My other reason for doubt is that I did some testing. I put a packet sniffer on the PPPoE connection (at the router end) and I observed that the first 1480 octets of some of the response packets from Vodafones servers were not getting through at all. In fact all I got was the final fragment with an offset=1480. The intial oversize packet was not there at all (even in a truncated form). In this case,my firewall would never have sent a "fragmentation-need" response because there was nothing to trigger such a response.
Also, if you think about it, at what point in the network should this response be generated? Surely it is at the point where the MTU drops to the lower value. The device at this point in the network should know the speed of all of the connections and should act accordingly. If it receives a packet which is too big for the downstream MTU, it should send the ICMP response.
In the case we have here, the device in question is going to be in the ISP's network, at the other end of the PPP connection. It's probably the ISPs BRAS.
So that leads me to think that the problem is not necessarily with PPPoE, or with Draytek modems, but with incorrectly configured BRAS devices. This would impact every UDP based protocol with large inbound packets (IPSEC and DNSSEC are two that spring to mind) but that's not many protocols, and that's probably why it's not been a big problem for most people: the incidence of people using both PPPoE and large-packet UDP protocols hasn't been enough to cause alarm bells.
So in the case where this does work, I'm tempted to blame the ISP rather than anything else, although there may be several factors at play (perhaps some routers are incorrectly negotiating the MTU in the PPP session).

## EXCERPTED RECORDS
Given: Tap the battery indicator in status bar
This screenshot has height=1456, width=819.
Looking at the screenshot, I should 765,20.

==

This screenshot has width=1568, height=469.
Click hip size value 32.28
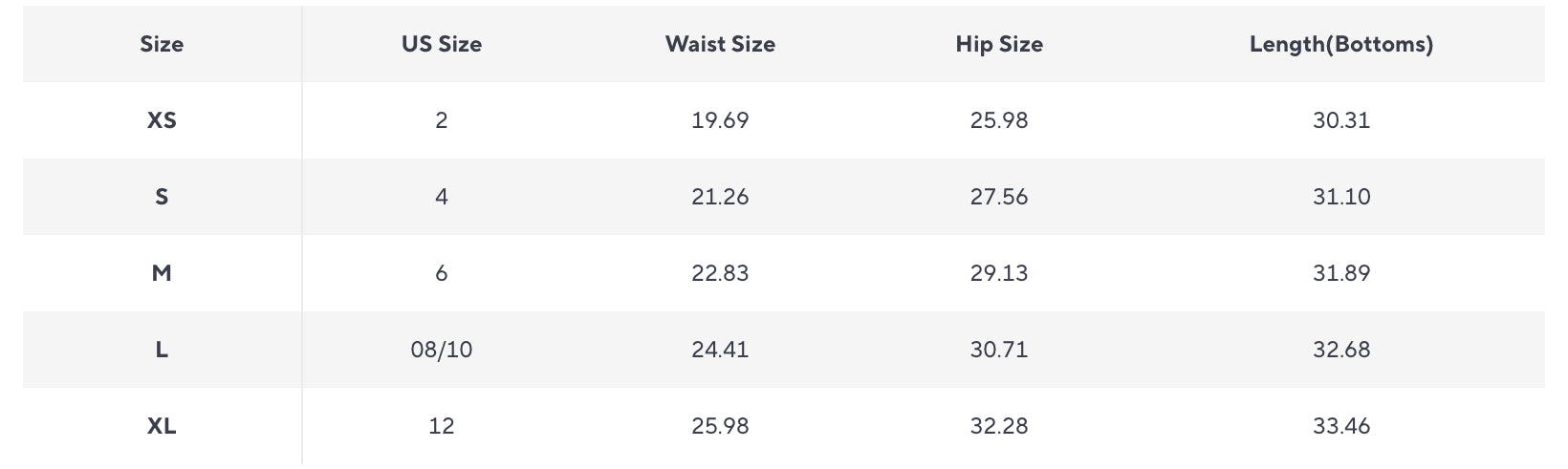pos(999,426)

## WHAT YOU WILL DO
a) In the passage on PPPoE and packet fragmentation, what device does the writer say is probably at the other end of the PPP connection?
b) Write the next part of the passage on PPPoE and packet fragmentation, picking up after its final sentence.
The records are separate from the passage on PPPoE and packet fragmentation.

## ANSWERS TO THE PROBLEMS
a) The ISP's BRAS.

b)
ANYWAY
It also occurred to me that there may be any easy fix for this, as long as Vodafone are prepared to cooperate. That fix would be to manually set the MTU on the Suresignal VPN servers to a lower value. No firmware updates or anything else needed.
So, the question is, what do we need to do to get Vodafone to try this out. Personally I think it's in their benefit to sort this out, even ifit wasn't their fault to start with.
Cheers,
Keith
04-05-2011 09:21 AM
04-05-2011 11:59 AM - edited 04-05-2011 12:07 PM
Cant reply properly - vode forum broken
04-05-2011 03:02 PM
04-05-2011 08:47 PM
Call the helpdesk I am sure you will learn that it is because your ISP uses red ethernet cables :smileywink:
05-05-2011 02:09 PM - edited 05-05-2011 02:10 PM
OK, I have a ,little more information on this (assuming the forum software lets me post it)
I have been told by someone who is using a PPPoE service with an MTU of 1500 octets (BT VDSL) that the large packets are being received by him (as two fragmemts). This contrasts with my service where I only receive the second fragment.
He also advised that the complete packet doesn't have the DF flag set. In this case there should be no iCMP response. the ISP router should simply fragment the larger packet and deliver it. This appears to not be happening. What seems to be happening is that this packet is simply discarded. This will happen for any packet which is larger than the MTU.
I conclude that, in my case (and probably in the case of most of the others having issues with this) the problem is within your ISPs network. I have raised a ticket with my ISP, and they basically came back with a "wont fix" response. I fully intend to change my service over to a new ISP in the near future based on this.
However, I re-iterate that a simple fix for this appears to be to reduce the MTU on the VPN gateways at Vodafone's end.